Current trends in the prescription of non-steroidal anti-inflammatory drugs: A Pharmacoepidemiological Review
Godfrey B.S. Iyalomhe, Sarah I. Iyalomhe, Folasade O. Enahoro and Okhemukhokho Okhiai
There has been considerable confusion and concern among some practitioners and patients with regard to the prescription, abuse and adverse effects caused by non-steroidal anti-inflammatory drugs (NSAIDs), particularly gastrointestinal (GI) irritation and hemorrhage. The aim of this pharmacoepidemiological review therefore is to highlight the current prescription guidelines and prescribing precautions to prevent potential adverse effects. A manual literature and internet (Google, Medline, Embase, HINARI, Cochcrane Database) search showed that NSAIDs are commonly used but have risks associated with them, including significant upper GI bleeding.

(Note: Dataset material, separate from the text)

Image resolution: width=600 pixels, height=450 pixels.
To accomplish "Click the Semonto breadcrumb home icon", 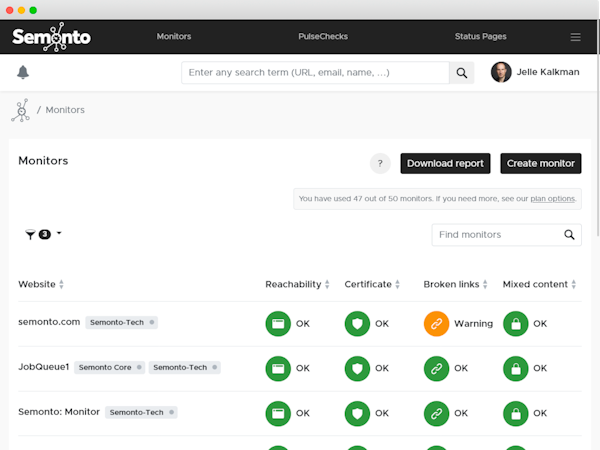I will pyautogui.click(x=20, y=110).
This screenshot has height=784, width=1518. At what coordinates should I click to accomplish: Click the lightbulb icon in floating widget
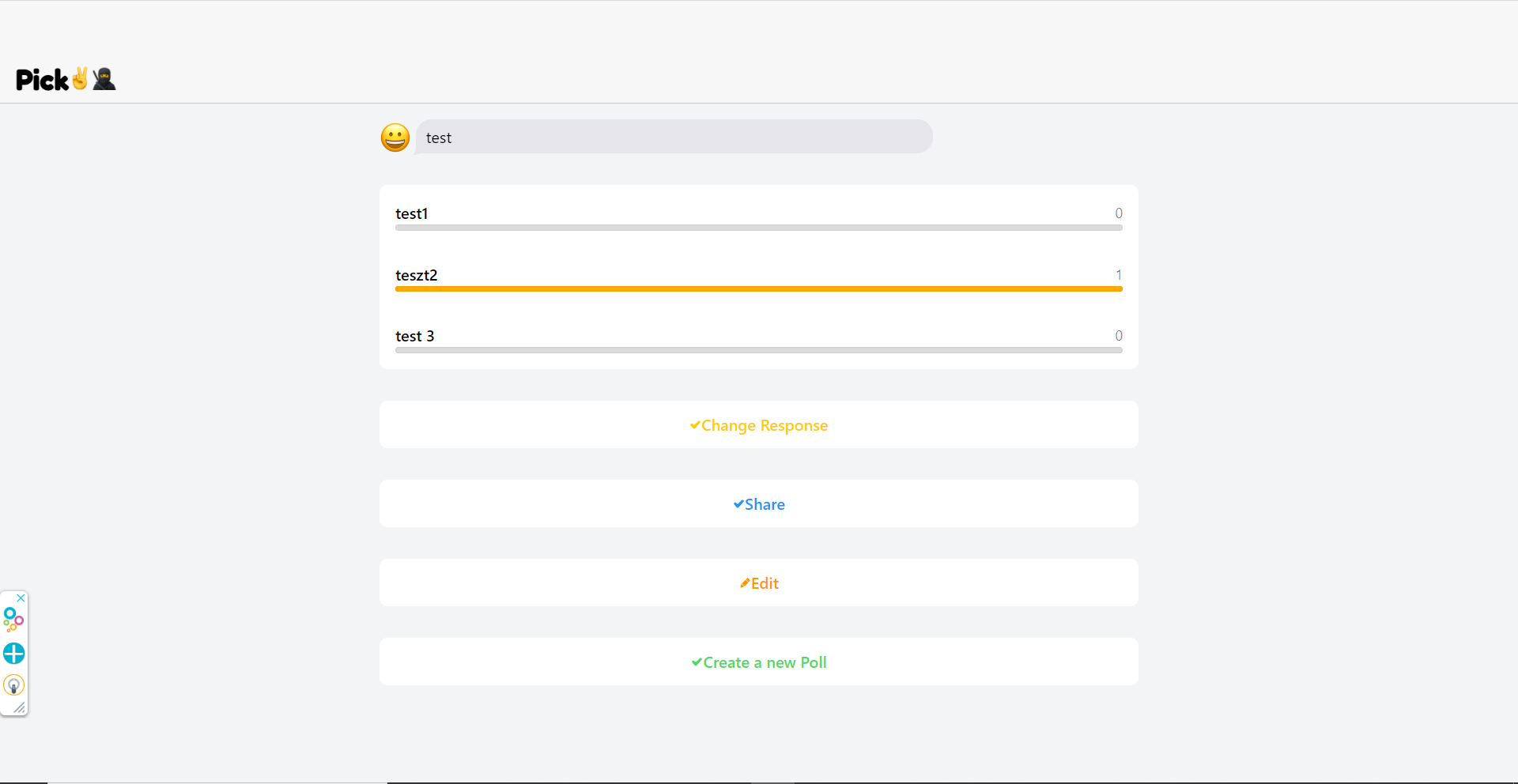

The elderly, patients with a history of peptic ulcer disease (PUD) and those on anticoagulants are at high risk. Although Aspirin is cardioprotective, other NSAIDs can aggravate congestive cardiac failure (CHF) and hypertension, and are associated with adverse cardiovascular (CV) events such as myocardial infaration (MI) and atrial fibrillation or flutter. Hepatic damage from NSAIDs is rare but these agents should not be used in patients with cirrhosis to avoid bleeding and renal failure. Caution should be exercised when prescribing NSAIDs for patients with platelet dysfunction, those taking anticoagulants and immediately before surgery. Potential central nervous system (CNS) effects include aseptic meningitis, psychosis and tinnitus. Asthma may be induced or exacerbated by NSAIDs. Though NSAIDs are likely safe in pregnancy, they should be avoided at the first trimester and in the last 6-8 weeks of pregnancy to prevent spontaneous abortion and prolonged gestation. Ibuprofen, Indometacin and Naproxen are safe in breast feeding women. Public enlightenment and patient education about correct dosing and NSAID overdosage, are imperative.